2. Grammar Based Fuzzer
Grammar-based fuzzing is a common technique for fuzzing interpreter languages. The language Grammar can be specified, and mutation can be applied according to Grammar. However, there were limitations to this technique.
a. Only the bugs that match the grammar can be found. That is, only the bugs matching the syntax can be found.
b. For the same reason as 1, Because mutation is attempted by grammar, an input value with an invalid syntax cannot be generated.
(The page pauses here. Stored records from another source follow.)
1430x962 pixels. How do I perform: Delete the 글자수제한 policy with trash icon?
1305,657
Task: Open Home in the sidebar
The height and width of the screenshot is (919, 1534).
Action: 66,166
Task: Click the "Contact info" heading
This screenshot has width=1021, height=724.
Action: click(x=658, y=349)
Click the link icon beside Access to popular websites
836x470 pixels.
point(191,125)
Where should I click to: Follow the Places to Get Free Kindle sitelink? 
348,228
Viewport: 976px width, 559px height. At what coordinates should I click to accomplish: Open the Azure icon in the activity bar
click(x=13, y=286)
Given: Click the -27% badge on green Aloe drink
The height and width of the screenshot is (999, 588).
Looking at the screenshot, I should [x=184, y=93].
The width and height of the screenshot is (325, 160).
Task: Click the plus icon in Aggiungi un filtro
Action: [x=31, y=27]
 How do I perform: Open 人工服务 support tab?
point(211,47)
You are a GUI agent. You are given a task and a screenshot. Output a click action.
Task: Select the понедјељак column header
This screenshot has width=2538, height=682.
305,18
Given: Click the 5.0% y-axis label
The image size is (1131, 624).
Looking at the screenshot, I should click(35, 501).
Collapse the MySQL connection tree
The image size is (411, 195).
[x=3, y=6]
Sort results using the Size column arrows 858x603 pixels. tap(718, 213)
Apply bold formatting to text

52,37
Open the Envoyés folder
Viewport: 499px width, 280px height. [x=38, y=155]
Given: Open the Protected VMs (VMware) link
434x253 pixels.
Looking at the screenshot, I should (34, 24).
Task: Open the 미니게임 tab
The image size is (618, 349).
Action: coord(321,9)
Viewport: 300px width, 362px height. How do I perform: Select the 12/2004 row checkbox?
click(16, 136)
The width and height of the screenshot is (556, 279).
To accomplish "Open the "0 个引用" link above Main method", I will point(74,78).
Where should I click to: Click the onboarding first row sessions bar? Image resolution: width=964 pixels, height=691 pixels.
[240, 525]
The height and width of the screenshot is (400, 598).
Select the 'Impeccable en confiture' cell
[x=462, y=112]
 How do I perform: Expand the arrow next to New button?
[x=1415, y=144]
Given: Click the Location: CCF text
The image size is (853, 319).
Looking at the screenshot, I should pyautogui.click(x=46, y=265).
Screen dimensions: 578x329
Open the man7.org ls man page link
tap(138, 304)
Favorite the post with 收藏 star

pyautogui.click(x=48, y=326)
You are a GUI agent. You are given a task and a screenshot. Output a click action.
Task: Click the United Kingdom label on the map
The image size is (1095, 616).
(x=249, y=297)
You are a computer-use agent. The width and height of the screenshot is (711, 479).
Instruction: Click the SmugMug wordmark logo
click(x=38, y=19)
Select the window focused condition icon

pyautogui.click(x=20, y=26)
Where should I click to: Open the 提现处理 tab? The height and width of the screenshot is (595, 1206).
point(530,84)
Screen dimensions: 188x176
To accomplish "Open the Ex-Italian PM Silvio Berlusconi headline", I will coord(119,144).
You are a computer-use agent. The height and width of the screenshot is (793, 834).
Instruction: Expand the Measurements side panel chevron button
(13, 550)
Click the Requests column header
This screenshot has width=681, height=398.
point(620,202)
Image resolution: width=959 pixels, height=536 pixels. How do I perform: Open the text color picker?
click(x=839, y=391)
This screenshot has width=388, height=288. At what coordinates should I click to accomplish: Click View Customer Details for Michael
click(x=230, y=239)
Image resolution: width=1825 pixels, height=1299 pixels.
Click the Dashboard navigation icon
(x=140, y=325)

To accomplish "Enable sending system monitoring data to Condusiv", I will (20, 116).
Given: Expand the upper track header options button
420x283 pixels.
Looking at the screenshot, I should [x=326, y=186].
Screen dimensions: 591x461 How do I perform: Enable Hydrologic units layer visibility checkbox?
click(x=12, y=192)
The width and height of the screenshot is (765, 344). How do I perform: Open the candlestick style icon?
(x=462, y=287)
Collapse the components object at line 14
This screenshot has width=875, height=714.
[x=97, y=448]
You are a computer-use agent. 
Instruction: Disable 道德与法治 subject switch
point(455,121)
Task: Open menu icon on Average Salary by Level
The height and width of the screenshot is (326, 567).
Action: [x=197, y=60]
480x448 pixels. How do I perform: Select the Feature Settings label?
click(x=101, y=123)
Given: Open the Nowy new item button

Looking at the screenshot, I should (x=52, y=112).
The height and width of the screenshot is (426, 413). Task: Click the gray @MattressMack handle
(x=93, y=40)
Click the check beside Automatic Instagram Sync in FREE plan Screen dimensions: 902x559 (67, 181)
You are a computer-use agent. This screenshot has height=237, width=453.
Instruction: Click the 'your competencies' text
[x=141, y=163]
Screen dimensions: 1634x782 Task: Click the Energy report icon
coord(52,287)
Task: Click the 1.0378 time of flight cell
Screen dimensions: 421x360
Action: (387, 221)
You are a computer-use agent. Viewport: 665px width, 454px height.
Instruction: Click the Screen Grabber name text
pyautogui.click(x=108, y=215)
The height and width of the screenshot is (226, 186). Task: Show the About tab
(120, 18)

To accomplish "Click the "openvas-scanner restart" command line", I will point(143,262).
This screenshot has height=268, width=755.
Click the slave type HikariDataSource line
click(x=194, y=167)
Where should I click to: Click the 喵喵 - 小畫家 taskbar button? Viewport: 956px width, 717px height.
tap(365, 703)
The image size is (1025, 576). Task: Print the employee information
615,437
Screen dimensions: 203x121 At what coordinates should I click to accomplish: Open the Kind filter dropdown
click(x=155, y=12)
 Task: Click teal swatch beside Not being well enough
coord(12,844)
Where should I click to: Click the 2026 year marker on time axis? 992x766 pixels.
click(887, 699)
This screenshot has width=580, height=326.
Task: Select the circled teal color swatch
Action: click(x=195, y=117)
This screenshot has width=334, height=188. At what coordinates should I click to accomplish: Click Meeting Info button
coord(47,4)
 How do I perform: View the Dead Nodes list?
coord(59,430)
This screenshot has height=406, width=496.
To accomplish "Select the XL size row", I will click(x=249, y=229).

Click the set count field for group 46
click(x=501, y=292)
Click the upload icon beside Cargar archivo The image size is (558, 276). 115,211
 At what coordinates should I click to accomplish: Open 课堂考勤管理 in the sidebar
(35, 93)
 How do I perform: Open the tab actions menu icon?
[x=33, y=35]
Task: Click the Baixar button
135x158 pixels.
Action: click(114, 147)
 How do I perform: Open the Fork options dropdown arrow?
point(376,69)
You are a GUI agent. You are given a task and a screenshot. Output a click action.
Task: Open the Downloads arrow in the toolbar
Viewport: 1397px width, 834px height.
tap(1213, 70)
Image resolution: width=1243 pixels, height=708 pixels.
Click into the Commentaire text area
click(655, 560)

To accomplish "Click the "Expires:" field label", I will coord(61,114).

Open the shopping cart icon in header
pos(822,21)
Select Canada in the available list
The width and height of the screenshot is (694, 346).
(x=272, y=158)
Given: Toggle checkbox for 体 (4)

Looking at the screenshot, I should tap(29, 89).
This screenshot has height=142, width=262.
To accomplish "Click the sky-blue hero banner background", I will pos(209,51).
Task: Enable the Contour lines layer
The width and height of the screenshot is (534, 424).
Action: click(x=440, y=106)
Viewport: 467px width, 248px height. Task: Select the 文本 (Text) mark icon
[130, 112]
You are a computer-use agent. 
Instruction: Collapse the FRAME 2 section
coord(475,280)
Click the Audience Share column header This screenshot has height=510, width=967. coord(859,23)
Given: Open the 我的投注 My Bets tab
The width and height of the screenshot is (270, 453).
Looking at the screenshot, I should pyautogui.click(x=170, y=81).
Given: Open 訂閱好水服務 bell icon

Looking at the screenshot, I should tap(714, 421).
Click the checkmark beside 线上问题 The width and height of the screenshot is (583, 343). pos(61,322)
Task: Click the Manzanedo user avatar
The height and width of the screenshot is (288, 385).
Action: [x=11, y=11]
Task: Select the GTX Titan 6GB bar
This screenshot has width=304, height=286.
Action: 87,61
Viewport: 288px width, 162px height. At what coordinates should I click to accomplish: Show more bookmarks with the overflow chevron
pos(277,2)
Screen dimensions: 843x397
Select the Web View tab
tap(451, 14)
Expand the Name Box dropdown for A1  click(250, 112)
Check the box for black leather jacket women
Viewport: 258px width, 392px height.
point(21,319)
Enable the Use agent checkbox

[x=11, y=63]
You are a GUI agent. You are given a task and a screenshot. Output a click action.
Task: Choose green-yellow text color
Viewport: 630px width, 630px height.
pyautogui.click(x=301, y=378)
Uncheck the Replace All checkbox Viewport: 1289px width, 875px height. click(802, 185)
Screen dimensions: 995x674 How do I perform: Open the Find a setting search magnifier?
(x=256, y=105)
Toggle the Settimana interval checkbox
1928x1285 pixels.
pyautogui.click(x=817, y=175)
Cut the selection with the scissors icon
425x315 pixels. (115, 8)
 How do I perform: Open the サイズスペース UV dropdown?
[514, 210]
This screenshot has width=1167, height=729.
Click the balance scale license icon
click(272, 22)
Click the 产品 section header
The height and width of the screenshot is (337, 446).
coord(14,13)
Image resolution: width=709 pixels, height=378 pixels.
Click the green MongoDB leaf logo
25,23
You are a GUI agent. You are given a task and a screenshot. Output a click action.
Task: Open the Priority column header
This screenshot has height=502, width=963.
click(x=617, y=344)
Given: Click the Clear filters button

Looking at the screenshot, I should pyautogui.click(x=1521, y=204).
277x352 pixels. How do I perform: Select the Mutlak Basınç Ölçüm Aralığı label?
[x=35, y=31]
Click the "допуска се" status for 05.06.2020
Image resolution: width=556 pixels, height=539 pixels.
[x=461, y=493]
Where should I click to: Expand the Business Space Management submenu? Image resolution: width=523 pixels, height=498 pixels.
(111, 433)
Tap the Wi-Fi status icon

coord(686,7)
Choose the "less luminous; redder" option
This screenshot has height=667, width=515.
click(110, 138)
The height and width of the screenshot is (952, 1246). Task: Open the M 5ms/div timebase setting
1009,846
In fact, there was an example of triggering out-of-bound write through a semantic error in Chromium Issue.
Figure. 2
In conclusion, grammar-based fuzzing is a good technique for fuzzing the interpreter language. However, there are things that are missed because they cannot escape from the form grammar. (still missing part of the stack)
3. Token Level Fuzzer
This technique combines the advantages of Byte-Level Fuzzing and Grammar-Based Fuzzing. Token level Fuizing applies mutation to each token as follows.
1. Replace with another valid token from always valid token.
2. Insert a series of valid tokens.
3. Remove a series of valid tokens.
in this way, make it possible to mutate to fuzzer more useful.
Examples of Token level Fuzzing are as follows.
Figure. 3
These mutation can cause syntax errors or syntax errors in the interpreter, indicating that these inputs are much better than byte-level fuzzing.
Although not always detected, if coverage-guided fuzzer is being used, Token level fuzzing can still be explored repeatedly because it uses more code coverage and generates better inputs.
Token-Level Fuzzing Stage
First, the seed to enter input is as follows. It is a simple function.
Figure. 4
1. Rewrite
Change the name of all variables. (var1, var2… / The same goes for numbers)
Figure. 5
2. Identify tokens assign unique numbers
The next step is to give a unique number to the Tokens of input to distinguish them.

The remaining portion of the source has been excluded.